■YouTuberが福島大に言及し炎上
日常において、「学歴」にまつわる話を見聞きすることは少なくない。学歴は本当にちまたの人気が高いようで、エンタメのネタとしても確立した感がある。
その学歴について、先日、学歴系YouTubeチャンネル「wakatte.TV」が炎上していた。
炎上の経緯はこのようなものだ。
「wakatte.TV」の高田ふーみん氏、びーやま氏は、番組の企画で福島大学を訪れた。大学について教えてほしいとインタビューされた学生が、東日本大震災後の2013年に新設された「環境放射能研究所」での活動を紹介したところ、高田氏は「放射能とか原子力ってエネルギーで超重要な問題なわけですよ。福島大には触らせたくない」と返したのだ(注1)。
この発言が物議をかもす。福島大学学長をはじめ、福島市長、いわき市長、はては文部科学大臣までが苦言を呈する事態となった(注2)。
注1:デイリー新潮「『学歴イジり』は本当にエンタメなのか 福島大を侮辱『wakatte.TV』炎上で見えた“もう一つの顔”と“受け入れた人たち”」
注2:福島大学「本学を取り上げたインターネット動画について」、馬場ゆうき(福島市長)Xポスト、内田広之(いわき市長)Xポスト、文部科学省「松本洋平文部科学大臣記者会見録(令和8年9月4日)」
■制作側は「ボケ」だと主張
いっぽうで、制作者側も反応する。「wakatte.TV」のプロデューサーである音畑柊氏は、自身のYouTubeチャンネルでこのように発信したという(注3)。

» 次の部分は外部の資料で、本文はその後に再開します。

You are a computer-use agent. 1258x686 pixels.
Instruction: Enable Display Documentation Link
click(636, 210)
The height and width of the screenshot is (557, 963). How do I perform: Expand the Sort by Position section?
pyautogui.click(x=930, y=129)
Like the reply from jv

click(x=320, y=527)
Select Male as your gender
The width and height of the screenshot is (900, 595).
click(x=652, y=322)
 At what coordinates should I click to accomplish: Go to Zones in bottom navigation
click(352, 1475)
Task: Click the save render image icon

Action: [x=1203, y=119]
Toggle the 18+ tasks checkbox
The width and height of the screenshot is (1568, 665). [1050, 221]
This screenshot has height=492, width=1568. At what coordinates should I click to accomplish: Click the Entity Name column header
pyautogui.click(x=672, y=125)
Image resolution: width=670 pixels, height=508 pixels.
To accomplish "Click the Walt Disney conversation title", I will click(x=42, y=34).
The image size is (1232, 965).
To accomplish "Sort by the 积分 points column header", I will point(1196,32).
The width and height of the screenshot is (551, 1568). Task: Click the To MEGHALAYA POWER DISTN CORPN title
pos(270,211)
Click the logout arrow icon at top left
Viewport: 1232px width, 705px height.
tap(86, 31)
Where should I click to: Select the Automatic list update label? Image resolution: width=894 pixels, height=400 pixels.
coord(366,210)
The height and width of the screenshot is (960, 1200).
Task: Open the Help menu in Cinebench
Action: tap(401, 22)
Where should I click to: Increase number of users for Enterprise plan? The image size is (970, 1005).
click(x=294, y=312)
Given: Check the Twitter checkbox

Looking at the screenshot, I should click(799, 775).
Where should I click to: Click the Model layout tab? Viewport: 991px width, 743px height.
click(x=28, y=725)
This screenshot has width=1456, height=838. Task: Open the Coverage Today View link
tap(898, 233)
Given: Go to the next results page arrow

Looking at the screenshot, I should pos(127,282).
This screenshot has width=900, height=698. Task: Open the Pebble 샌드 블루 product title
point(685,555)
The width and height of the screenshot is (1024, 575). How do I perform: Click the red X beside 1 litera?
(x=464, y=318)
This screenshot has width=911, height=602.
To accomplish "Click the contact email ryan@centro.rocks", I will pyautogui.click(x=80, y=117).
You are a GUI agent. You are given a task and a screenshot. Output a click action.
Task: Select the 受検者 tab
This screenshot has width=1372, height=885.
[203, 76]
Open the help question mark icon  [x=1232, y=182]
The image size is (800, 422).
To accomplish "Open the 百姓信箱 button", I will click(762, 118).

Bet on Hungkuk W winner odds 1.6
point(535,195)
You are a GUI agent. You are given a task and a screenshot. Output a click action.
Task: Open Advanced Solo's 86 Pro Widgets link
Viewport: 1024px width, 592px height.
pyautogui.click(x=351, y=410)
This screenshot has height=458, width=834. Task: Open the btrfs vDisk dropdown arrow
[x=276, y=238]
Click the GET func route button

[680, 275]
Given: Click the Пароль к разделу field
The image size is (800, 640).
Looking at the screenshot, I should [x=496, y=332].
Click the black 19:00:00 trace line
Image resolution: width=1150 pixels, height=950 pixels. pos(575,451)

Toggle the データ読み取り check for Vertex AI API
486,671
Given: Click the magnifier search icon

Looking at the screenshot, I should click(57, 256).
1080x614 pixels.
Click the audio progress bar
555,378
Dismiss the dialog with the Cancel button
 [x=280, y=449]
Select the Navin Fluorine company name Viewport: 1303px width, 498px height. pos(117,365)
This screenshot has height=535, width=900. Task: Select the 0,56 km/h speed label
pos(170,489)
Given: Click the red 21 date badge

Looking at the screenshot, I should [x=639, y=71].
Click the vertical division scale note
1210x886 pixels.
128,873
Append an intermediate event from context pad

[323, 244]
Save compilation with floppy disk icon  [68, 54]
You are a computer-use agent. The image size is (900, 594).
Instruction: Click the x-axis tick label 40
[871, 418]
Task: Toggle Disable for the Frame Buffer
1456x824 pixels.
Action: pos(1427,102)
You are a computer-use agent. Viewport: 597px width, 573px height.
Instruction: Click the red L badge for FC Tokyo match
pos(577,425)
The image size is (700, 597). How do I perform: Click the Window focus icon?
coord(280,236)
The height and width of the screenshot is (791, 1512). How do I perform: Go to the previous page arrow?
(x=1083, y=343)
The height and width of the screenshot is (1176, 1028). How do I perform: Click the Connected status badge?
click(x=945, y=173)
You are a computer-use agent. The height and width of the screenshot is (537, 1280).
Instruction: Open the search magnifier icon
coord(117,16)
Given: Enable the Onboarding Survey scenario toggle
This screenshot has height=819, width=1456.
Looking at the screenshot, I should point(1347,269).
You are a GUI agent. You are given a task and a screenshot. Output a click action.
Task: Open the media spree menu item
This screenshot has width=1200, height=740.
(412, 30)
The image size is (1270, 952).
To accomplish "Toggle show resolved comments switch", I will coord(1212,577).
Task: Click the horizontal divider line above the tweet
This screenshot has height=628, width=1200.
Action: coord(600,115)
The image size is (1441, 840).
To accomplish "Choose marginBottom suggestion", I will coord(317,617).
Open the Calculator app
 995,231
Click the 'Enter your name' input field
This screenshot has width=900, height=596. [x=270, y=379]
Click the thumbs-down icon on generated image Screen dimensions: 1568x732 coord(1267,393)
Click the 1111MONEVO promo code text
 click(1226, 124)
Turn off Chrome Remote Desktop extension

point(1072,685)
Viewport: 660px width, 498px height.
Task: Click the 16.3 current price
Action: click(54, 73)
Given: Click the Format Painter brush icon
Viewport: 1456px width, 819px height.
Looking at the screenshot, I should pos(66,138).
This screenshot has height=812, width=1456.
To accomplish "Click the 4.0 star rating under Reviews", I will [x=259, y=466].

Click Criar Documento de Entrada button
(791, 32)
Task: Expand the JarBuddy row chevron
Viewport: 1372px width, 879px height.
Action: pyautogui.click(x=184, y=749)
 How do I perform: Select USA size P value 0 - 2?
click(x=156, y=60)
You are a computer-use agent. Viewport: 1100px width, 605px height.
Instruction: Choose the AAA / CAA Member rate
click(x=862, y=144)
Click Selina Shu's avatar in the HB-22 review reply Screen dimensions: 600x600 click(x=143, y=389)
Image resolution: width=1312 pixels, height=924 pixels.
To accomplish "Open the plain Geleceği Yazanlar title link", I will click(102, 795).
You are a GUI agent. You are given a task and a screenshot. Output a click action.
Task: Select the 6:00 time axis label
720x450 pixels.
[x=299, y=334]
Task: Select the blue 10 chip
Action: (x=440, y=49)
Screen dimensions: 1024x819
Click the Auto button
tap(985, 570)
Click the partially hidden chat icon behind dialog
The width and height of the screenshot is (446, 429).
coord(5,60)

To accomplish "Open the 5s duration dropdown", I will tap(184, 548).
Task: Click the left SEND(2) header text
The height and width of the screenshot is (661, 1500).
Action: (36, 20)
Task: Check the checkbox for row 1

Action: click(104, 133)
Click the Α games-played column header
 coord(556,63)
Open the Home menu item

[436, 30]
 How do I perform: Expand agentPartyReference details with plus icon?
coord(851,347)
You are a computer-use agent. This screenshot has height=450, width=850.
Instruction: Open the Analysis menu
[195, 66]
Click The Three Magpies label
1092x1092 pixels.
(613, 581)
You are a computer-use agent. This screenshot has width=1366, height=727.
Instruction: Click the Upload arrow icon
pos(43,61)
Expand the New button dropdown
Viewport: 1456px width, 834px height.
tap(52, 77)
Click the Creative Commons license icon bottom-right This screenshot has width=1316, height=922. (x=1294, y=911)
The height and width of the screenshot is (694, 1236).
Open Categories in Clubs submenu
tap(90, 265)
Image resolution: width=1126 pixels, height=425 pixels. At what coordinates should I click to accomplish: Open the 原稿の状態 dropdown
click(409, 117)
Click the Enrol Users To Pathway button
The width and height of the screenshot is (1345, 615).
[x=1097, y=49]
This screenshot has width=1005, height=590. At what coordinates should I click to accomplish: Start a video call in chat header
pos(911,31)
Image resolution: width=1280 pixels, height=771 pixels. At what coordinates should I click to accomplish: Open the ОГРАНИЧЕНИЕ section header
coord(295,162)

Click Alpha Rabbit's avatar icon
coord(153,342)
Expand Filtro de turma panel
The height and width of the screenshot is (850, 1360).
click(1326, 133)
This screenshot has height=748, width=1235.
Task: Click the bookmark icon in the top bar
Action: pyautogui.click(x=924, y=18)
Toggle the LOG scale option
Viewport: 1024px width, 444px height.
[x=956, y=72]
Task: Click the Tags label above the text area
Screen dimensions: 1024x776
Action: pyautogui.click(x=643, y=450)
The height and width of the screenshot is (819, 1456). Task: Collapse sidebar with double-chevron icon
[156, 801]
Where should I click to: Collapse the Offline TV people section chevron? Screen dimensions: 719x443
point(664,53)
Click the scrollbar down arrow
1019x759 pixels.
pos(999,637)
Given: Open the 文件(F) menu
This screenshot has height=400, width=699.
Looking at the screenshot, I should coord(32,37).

「福島大に受かりました程度の能力では、高度な原子力扱うのは相当頑張らないと難しいんじゃないの? っていう表現が、どうやったら福大の努力や研究をバカにしてる、被災者の人達が可哀想、東日本大震災の原発事故イジってるっていうコジツケになんのか教えて欲しいねんけど」
「どーゆー理解でその感想なんの? 偏差値の低い国公立の人間に原子力は無理やぁ! っていういつも通りのボケやろ!」
つまり、問題になったくだりは「ボケ」だと主張しているのだ。こうも述べている。
「高田はただの演者で指示通りやってるだけで、何も悪くないねんな。音畑にやらされてるって、もっとそれを色んなとこで叩いてる奴らにアピールしてや あいつら2人は俺と違って、ヤバいくらいいい奴やで」
エンタメに広く通じることであるが、いくらYouTubeやSNSといった自由度の高い媒体であれ、たいていの場合「裏方」が存在する。顔と名前が出る演者や書き手の言動が、どこまで本人の意思によるものなのか、外からはわからない。
本件については少なくとも、音畑氏自身が「指示通り」「自分にやらされている」という趣旨の説明をしており、エンタメの演者として生きていくなら、そういう不条理をのみ込まざるを得ないこともあるのだろう。なお、その後、高田氏は謝罪動画を公開し、問題となった発言について反省の意を述べている(注4)。
で、本件をどう考えるべきか。
注3:女性自身「『偏差値低い人間に原子力は無理というボケ』大炎上の“学歴系”YouTuber プロデューサーの発言が火に油…wakatte.tvは『何も悪くない』と徹底擁護」、ネバタイズム【港区六本木PentHouseより】「【緊急】福島大学の件に絡む炎上によるwakatteの今後について」
注4:wakatte.tv「【お詫び】福島大学キャンパス調査の動画の件について謝罪させていただきます」
■大学教員が感じた「YouTuber側の事実誤認」
正直なところ、このように「ネタだ、ノリだ、ギャグだ、エンタメだ」と主張する「業界人」と、それをマジメに受け取って(そして、不快感を示して)しまう層との会話が成立しているようには思えないし、今後も会話できない可能性が高い。
それはギャグとして面白いのかと疑問を呈しても、元々学歴が大好きで「低学歴」をラベリングして笑う層が観ているチャンネルなのだとしたら、何を叫んでも暖簾(のれん)に腕押しである。
苦言を呈する側は真摯(しんし)な気持ちであるとはいえ、事態を「好転」させることは難しいように思える。もはや現代社会でこの手の炎上の種は尽きず、日々どこかで燃料が投下されていて、炎上自体が宣伝効果をもつことすらある。
そこで本稿では、大学教員という筆者の立場を活かして、少し別の論点を提示してみたい。
実はYouTuber側に、おおいなる事実誤認があるのではないか、という見方をもとにして、である。
■大学の偏差値は「誰」の数字なのか
件(くだん)のYouTuberの発言を見返してみたい。まとめれば、「超重要な問題(に関する研究)は、偏差値の低い(高くない)大学は扱わないべきである」と主張したといえよう。ここでいう偏差値とは、受験予備校などが提示しているものだと理解できる。
ところでそもそも、偏差値とはいったい「誰」の数字なのだろう。
大学における研究にはもちろん学生(大学院生)も関わるのだが、主に研究を牽引するのは研究者である。多くは教育業務も兼ねている、つまり大学の先生だ。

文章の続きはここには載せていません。